### What this task involves
Present the following entries again, word for word and in full.

### Records
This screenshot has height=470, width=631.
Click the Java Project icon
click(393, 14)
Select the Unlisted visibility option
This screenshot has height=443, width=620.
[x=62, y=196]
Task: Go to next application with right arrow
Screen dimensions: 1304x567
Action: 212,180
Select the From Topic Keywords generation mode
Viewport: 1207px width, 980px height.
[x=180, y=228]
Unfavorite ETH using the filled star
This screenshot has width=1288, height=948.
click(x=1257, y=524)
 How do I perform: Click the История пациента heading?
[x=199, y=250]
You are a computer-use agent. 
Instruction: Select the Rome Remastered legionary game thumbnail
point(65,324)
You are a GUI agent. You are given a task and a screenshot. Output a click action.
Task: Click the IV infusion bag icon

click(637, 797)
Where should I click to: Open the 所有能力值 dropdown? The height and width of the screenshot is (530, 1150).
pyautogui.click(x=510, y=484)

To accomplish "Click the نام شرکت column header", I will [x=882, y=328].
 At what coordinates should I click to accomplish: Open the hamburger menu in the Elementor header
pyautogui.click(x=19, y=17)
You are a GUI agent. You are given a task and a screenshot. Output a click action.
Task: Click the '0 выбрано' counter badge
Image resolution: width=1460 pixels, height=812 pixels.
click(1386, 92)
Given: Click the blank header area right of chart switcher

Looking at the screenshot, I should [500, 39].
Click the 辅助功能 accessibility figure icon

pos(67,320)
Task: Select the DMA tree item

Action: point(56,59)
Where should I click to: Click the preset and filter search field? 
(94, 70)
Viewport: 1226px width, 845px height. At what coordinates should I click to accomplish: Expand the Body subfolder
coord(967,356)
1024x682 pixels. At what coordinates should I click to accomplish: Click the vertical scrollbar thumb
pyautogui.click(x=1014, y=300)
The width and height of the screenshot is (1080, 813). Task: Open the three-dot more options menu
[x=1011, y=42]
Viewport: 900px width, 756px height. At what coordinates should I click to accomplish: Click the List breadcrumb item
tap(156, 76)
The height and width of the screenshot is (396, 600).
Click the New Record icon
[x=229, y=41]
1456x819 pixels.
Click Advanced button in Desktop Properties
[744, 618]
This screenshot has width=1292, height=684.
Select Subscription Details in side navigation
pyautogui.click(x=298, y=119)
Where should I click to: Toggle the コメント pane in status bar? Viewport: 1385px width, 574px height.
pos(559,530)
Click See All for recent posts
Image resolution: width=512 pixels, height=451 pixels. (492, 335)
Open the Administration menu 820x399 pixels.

### Solution for this task
This screenshot has height=470, width=631.
Click the Java Project icon
click(393, 14)
Select the Unlisted visibility option
This screenshot has height=443, width=620.
[x=62, y=196]
Task: Go to next application with right arrow
Screen dimensions: 1304x567
Action: 212,180
Select the From Topic Keywords generation mode
Viewport: 1207px width, 980px height.
[x=180, y=228]
Unfavorite ETH using the filled star
This screenshot has width=1288, height=948.
click(x=1257, y=524)
 How do I perform: Click the История пациента heading?
[x=199, y=250]
You are a computer-use agent. 
Instruction: Select the Rome Remastered legionary game thumbnail
point(65,324)
You are a GUI agent. You are given a task and a screenshot. Output a click action.
Task: Click the IV infusion bag icon

click(637, 797)
Where should I click to: Open the 所有能力值 dropdown? The height and width of the screenshot is (530, 1150).
pyautogui.click(x=510, y=484)

To accomplish "Click the نام شرکت column header", I will [x=882, y=328].
 At what coordinates should I click to accomplish: Open the hamburger menu in the Elementor header
pyautogui.click(x=19, y=17)
You are a GUI agent. You are given a task and a screenshot. Output a click action.
Task: Click the '0 выбрано' counter badge
Image resolution: width=1460 pixels, height=812 pixels.
click(1386, 92)
Given: Click the blank header area right of chart switcher

Looking at the screenshot, I should [500, 39].
Click the 辅助功能 accessibility figure icon

pos(67,320)
Task: Select the DMA tree item

Action: point(56,59)
Where should I click to: Click the preset and filter search field? 
(94, 70)
Viewport: 1226px width, 845px height. At what coordinates should I click to accomplish: Expand the Body subfolder
coord(967,356)
1024x682 pixels. At what coordinates should I click to accomplish: Click the vertical scrollbar thumb
pyautogui.click(x=1014, y=300)
The width and height of the screenshot is (1080, 813). Task: Open the three-dot more options menu
[x=1011, y=42]
Viewport: 900px width, 756px height. At what coordinates should I click to accomplish: Click the List breadcrumb item
tap(156, 76)
The height and width of the screenshot is (396, 600).
Click the New Record icon
[x=229, y=41]
1456x819 pixels.
Click Advanced button in Desktop Properties
[744, 618]
This screenshot has width=1292, height=684.
Select Subscription Details in side navigation
pyautogui.click(x=298, y=119)
Where should I click to: Toggle the コメント pane in status bar? Viewport: 1385px width, 574px height.
pos(559,530)
Click See All for recent posts
Image resolution: width=512 pixels, height=451 pixels. (492, 335)
Open the Administration menu 820x399 pixels.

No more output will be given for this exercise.